While other industries are increasingly adopting Lifecycle Assessments to evaluate their cradle-to-grave environmental impact of products and services, the construction industry is starting more and more to follow suit. More sustainability assessments are focusing on the long-term and account for the whole lifecycle impact of buildings. This is important progress to ensure the whole lifecycle carbon footprint of construction from design to demolition is calculated at the concept stage and everyone can see how critical it is to replace carbon-intensive materials and processes with sustainable substitutes. Lighter weight wood enables renovations that help to minimize demolition and waste, while also promoting building energy efficiency and wellbeing. Wood buildings can be designed for “second life” applications with elements reused to keep the carbon sequestered as long as possible.

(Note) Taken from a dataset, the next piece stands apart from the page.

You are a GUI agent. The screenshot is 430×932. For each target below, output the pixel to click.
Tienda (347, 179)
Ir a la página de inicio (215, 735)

Another block to the transition to greener buildings in Australia is economics. Enormous capital has been sunk into existing fossil fuel-intensive manufacturing processes and equipment requiring very long investment horizons. However, a recent report by the World Business Council for Sustainable Development highlights the benefits of thinking about circularity extending beyond climate change, as there are economic advantages for developers. These include avoiding costs from new land acquisition and landfill costs by prioritizing existing buildings through renovations or extra floor “top-ups” made possible by lighter weight timber products. Developers also benefit from increased asset value by accounting for residual material value and reduced demolition and landfill costs.

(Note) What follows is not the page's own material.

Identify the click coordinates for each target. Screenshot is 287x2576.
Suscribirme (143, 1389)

Technological advances are making it cheaper and easier to build with renewables. Advances with Cross-Laminated Timber (CLT) and Laminated Veneer Lumber (LVL) have created new architectural possibilities and dramatically reduce construction waste, pollution, and emissions. Composite engineered materials have reduced carbon footprints by combining different materials to create lighter, multi-functional, sustainable ones. Furthermore, the wood can be used for many more building applications, significantly reducing the carbon footprint of construction overall.
there is global cooperation and support to build greener and most Australians want it, but it must be affordable. Individual contractors, municipalities, and territories are pivoting to renewables and insisting on sustainable construction for their communities. However, in a country with few national guidelines on embodied carbon, shifts underway in the construction industry require economic incentives. Individuals, companies, and public bodies might choose to build sustainably based on their own social responsibility goals, but for widespread change, building greener must be cheaper than building with fossil-fuel materials. Innovative technological advances in wood products make this transition possible with lightweight economic alternatives. For more on the benefits and savings of building with wood, see the #WoodHouseEffect.

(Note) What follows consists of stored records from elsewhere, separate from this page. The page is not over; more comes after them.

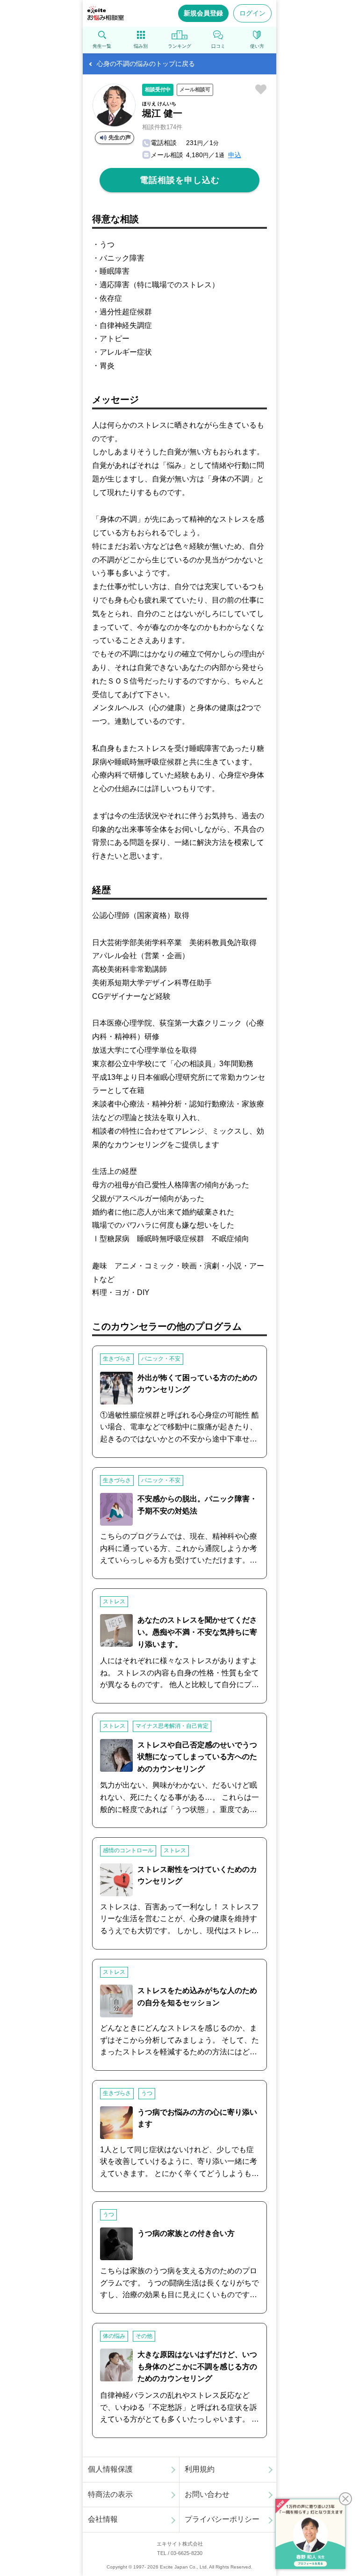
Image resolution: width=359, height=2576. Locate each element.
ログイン (252, 13)
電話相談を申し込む (180, 180)
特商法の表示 (110, 2494)
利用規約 (200, 2469)
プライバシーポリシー (222, 2519)
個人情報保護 (110, 2469)
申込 (234, 155)
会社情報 (103, 2519)
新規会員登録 (203, 13)
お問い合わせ (207, 2494)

 The Green Building Council of Australia reports that globally, buildings are responsible for approximately 28% of total greenhouse gas (GHG) emissions and 37% of energy related GHG emissions. 26% of this is attributed to embodied carbon emissions and 74% to operational carbon emissions by the United Nations Environment Programme (UNEP). Australian construction industry produces 137 metric tons of carbon dioxide or equivalent (Mt CO₂e) annually.